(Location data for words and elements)
[BEGIN]

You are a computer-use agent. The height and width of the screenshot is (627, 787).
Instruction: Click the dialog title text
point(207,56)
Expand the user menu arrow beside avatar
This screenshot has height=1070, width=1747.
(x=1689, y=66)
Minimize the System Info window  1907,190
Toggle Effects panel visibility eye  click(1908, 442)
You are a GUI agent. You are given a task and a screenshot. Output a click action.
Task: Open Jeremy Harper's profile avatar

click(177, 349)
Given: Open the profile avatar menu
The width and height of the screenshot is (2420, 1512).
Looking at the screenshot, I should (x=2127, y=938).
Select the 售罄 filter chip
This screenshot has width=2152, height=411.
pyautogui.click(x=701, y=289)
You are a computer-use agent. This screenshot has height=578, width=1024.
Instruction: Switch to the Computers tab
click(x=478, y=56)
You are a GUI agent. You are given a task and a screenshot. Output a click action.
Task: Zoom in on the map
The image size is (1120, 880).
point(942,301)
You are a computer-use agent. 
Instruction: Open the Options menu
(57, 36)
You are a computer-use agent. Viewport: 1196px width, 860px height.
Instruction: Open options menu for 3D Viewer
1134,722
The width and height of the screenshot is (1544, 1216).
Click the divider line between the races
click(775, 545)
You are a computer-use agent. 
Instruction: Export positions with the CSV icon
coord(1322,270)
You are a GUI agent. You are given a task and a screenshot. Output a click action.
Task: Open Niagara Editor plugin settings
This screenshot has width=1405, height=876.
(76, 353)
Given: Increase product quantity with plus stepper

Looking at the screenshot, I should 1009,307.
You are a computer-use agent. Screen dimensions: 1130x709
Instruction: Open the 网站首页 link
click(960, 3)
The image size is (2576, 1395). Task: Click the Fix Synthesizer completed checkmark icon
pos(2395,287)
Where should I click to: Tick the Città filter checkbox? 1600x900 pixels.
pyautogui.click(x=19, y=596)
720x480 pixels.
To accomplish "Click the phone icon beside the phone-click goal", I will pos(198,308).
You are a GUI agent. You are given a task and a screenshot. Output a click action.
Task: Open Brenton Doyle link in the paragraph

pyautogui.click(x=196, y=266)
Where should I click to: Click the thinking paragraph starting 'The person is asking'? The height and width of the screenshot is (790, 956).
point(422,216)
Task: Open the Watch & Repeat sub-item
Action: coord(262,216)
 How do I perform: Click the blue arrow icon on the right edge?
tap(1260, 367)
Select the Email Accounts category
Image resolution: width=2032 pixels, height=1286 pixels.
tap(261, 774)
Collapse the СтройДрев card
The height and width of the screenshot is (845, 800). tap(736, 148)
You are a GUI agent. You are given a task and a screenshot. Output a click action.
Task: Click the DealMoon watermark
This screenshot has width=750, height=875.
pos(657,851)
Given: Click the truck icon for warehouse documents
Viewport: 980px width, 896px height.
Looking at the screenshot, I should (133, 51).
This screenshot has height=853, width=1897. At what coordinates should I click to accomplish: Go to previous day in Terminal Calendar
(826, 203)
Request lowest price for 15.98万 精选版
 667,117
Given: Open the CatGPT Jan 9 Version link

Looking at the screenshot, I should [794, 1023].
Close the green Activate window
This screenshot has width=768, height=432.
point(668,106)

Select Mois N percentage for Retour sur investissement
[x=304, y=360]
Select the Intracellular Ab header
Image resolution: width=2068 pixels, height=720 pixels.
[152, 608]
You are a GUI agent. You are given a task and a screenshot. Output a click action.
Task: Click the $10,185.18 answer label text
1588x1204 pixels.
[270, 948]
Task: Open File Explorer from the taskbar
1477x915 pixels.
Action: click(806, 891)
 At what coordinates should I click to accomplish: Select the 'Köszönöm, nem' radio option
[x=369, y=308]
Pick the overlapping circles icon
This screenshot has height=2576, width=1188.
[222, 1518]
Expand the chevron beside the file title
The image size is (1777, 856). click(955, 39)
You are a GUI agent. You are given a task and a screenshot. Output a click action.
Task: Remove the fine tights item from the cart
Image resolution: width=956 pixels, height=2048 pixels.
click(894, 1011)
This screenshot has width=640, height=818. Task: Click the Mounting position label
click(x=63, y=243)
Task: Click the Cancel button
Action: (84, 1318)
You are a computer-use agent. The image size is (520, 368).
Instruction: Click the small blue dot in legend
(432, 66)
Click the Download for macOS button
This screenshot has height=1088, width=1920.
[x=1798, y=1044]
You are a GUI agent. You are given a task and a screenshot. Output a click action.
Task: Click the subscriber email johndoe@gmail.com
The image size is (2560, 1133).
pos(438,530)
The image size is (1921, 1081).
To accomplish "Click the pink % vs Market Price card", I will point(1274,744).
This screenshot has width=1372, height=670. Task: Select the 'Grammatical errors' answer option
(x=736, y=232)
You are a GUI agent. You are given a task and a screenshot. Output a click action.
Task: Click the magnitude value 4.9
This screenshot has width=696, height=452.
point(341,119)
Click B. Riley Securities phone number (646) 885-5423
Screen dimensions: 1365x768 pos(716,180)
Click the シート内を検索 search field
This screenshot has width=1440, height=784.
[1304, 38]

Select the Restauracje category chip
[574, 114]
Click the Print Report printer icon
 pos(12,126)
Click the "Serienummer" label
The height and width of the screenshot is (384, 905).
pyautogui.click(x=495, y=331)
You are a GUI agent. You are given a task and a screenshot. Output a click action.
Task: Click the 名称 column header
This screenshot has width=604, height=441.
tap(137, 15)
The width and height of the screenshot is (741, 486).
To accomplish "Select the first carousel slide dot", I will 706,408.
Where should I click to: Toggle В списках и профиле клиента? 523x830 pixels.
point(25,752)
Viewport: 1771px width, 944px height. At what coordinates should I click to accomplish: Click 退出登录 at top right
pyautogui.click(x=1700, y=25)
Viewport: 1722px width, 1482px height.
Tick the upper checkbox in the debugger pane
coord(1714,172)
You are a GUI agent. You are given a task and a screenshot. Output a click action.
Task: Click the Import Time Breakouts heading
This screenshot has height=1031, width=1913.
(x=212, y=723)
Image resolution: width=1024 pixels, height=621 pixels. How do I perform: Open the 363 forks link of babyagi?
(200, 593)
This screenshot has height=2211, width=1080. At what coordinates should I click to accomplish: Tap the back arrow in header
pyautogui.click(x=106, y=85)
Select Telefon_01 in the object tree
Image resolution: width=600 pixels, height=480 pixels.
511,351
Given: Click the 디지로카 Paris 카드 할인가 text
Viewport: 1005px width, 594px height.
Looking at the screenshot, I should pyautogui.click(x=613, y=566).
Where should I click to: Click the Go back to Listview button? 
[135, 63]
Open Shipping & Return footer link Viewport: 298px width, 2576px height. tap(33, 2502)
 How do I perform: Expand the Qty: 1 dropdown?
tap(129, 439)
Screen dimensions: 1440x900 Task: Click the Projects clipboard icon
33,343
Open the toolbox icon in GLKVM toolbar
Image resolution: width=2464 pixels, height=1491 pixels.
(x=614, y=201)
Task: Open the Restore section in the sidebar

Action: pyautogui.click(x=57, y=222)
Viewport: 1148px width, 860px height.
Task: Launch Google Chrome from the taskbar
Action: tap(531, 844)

[END]

### SET EXERCISE
Update the listing above by replacing each occurrence of "computer-use agent" with "screen-automation agent", keeping every other line and character the same.

### FINAL ANSWER
You are a screen-automation agent. The height and width of the screenshot is (627, 787).
Instruction: Click the dialog title text
point(207,56)
Expand the user menu arrow beside avatar
This screenshot has height=1070, width=1747.
(x=1689, y=66)
Minimize the System Info window  1907,190
Toggle Effects panel visibility eye  click(1908, 442)
You are a GUI agent. You are given a task and a screenshot. Output a click action.
Task: Open Jeremy Harper's profile avatar

click(177, 349)
Given: Open the profile avatar menu
The width and height of the screenshot is (2420, 1512).
Looking at the screenshot, I should (x=2127, y=938).
Select the 售罄 filter chip
This screenshot has width=2152, height=411.
pyautogui.click(x=701, y=289)
You are a screen-automation agent. This screenshot has height=578, width=1024.
Instruction: Switch to the Computers tab
click(x=478, y=56)
You are a GUI agent. You are given a task and a screenshot. Output a click action.
Task: Zoom in on the map
The image size is (1120, 880).
point(942,301)
You are a screen-automation agent. 
Instruction: Open the Options menu
(57, 36)
You are a screen-automation agent. Viewport: 1196px width, 860px height.
Instruction: Open options menu for 3D Viewer
1134,722
The width and height of the screenshot is (1544, 1216).
Click the divider line between the races
click(775, 545)
You are a screen-automation agent. 
Instruction: Export positions with the CSV icon
coord(1322,270)
You are a GUI agent. You are given a task and a screenshot. Output a click action.
Task: Open Niagara Editor plugin settings
This screenshot has width=1405, height=876.
(76, 353)
Given: Increase product quantity with plus stepper

Looking at the screenshot, I should 1009,307.
You are a screen-automation agent. Screen dimensions: 1130x709
Instruction: Open the 网站首页 link
click(960, 3)
The image size is (2576, 1395). Task: Click the Fix Synthesizer completed checkmark icon
pos(2395,287)
Where should I click to: Tick the Città filter checkbox? 1600x900 pixels.
pyautogui.click(x=19, y=596)
720x480 pixels.
To accomplish "Click the phone icon beside the phone-click goal", I will pos(198,308).
You are a GUI agent. You are given a task and a screenshot. Output a click action.
Task: Open Brenton Doyle link in the paragraph

pyautogui.click(x=196, y=266)
Where should I click to: Click the thinking paragraph starting 'The person is asking'? The height and width of the screenshot is (790, 956).
point(422,216)
Task: Open the Watch & Repeat sub-item
Action: coord(262,216)
 How do I perform: Click the blue arrow icon on the right edge?
tap(1260, 367)
Select the Email Accounts category
Image resolution: width=2032 pixels, height=1286 pixels.
tap(261, 774)
Collapse the СтройДрев card
The height and width of the screenshot is (845, 800). tap(736, 148)
You are a GUI agent. You are given a task and a screenshot. Output a click action.
Task: Click the DealMoon watermark
This screenshot has width=750, height=875.
pos(657,851)
Given: Click the truck icon for warehouse documents
Viewport: 980px width, 896px height.
Looking at the screenshot, I should (133, 51).
This screenshot has height=853, width=1897. At what coordinates should I click to accomplish: Go to previous day in Terminal Calendar
(826, 203)
Request lowest price for 15.98万 精选版
 667,117
Given: Open the CatGPT Jan 9 Version link

Looking at the screenshot, I should [794, 1023].
Close the green Activate window
This screenshot has width=768, height=432.
point(668,106)

Select Mois N percentage for Retour sur investissement
[x=304, y=360]
Select the Intracellular Ab header
Image resolution: width=2068 pixels, height=720 pixels.
[152, 608]
You are a GUI agent. You are given a task and a screenshot. Output a click action.
Task: Click the $10,185.18 answer label text
1588x1204 pixels.
[270, 948]
Task: Open File Explorer from the taskbar
1477x915 pixels.
Action: click(806, 891)
 At what coordinates should I click to accomplish: Select the 'Köszönöm, nem' radio option
[x=369, y=308]
Pick the overlapping circles icon
This screenshot has height=2576, width=1188.
[222, 1518]
Expand the chevron beside the file title
The image size is (1777, 856). click(955, 39)
You are a GUI agent. You are given a task and a screenshot. Output a click action.
Task: Remove the fine tights item from the cart
Image resolution: width=956 pixels, height=2048 pixels.
click(894, 1011)
This screenshot has width=640, height=818. Task: Click the Mounting position label
click(x=63, y=243)
Task: Click the Cancel button
Action: (84, 1318)
You are a screen-automation agent. The image size is (520, 368).
Instruction: Click the small blue dot in legend
(432, 66)
Click the Download for macOS button
This screenshot has height=1088, width=1920.
[x=1798, y=1044]
You are a GUI agent. You are given a task and a screenshot. Output a click action.
Task: Click the subscriber email johndoe@gmail.com
The image size is (2560, 1133).
pos(438,530)
The image size is (1921, 1081).
To accomplish "Click the pink % vs Market Price card", I will point(1274,744).
This screenshot has width=1372, height=670. Task: Select the 'Grammatical errors' answer option
(x=736, y=232)
You are a GUI agent. You are given a task and a screenshot. Output a click action.
Task: Click the magnitude value 4.9
This screenshot has width=696, height=452.
point(341,119)
Click B. Riley Securities phone number (646) 885-5423
Screen dimensions: 1365x768 pos(716,180)
Click the シート内を検索 search field
This screenshot has width=1440, height=784.
[1304, 38]

Select the Restauracje category chip
[574, 114]
Click the Print Report printer icon
 pos(12,126)
Click the "Serienummer" label
The height and width of the screenshot is (384, 905).
pyautogui.click(x=495, y=331)
You are a GUI agent. You are given a task and a screenshot. Output a click action.
Task: Click the 名称 column header
This screenshot has width=604, height=441.
tap(137, 15)
The width and height of the screenshot is (741, 486).
To accomplish "Select the first carousel slide dot", I will 706,408.
Where should I click to: Toggle В списках и профиле клиента? 523x830 pixels.
point(25,752)
Viewport: 1771px width, 944px height. At what coordinates should I click to accomplish: Click 退出登录 at top right
pyautogui.click(x=1700, y=25)
Viewport: 1722px width, 1482px height.
Tick the upper checkbox in the debugger pane
coord(1714,172)
You are a GUI agent. You are given a task and a screenshot. Output a click action.
Task: Click the Import Time Breakouts heading
This screenshot has height=1031, width=1913.
(x=212, y=723)
Image resolution: width=1024 pixels, height=621 pixels. How do I perform: Open the 363 forks link of babyagi?
(200, 593)
This screenshot has height=2211, width=1080. At what coordinates should I click to accomplish: Tap the back arrow in header
pyautogui.click(x=106, y=85)
Select Telefon_01 in the object tree
Image resolution: width=600 pixels, height=480 pixels.
511,351
Given: Click the 디지로카 Paris 카드 할인가 text
Viewport: 1005px width, 594px height.
Looking at the screenshot, I should pyautogui.click(x=613, y=566).
Where should I click to: Click the Go back to Listview button? 
[135, 63]
Open Shipping & Return footer link Viewport: 298px width, 2576px height. tap(33, 2502)
 How do I perform: Expand the Qty: 1 dropdown?
tap(129, 439)
Screen dimensions: 1440x900 Task: Click the Projects clipboard icon
33,343
Open the toolbox icon in GLKVM toolbar
Image resolution: width=2464 pixels, height=1491 pixels.
(x=614, y=201)
Task: Open the Restore section in the sidebar

Action: pyautogui.click(x=57, y=222)
Viewport: 1148px width, 860px height.
Task: Launch Google Chrome from the taskbar
Action: tap(531, 844)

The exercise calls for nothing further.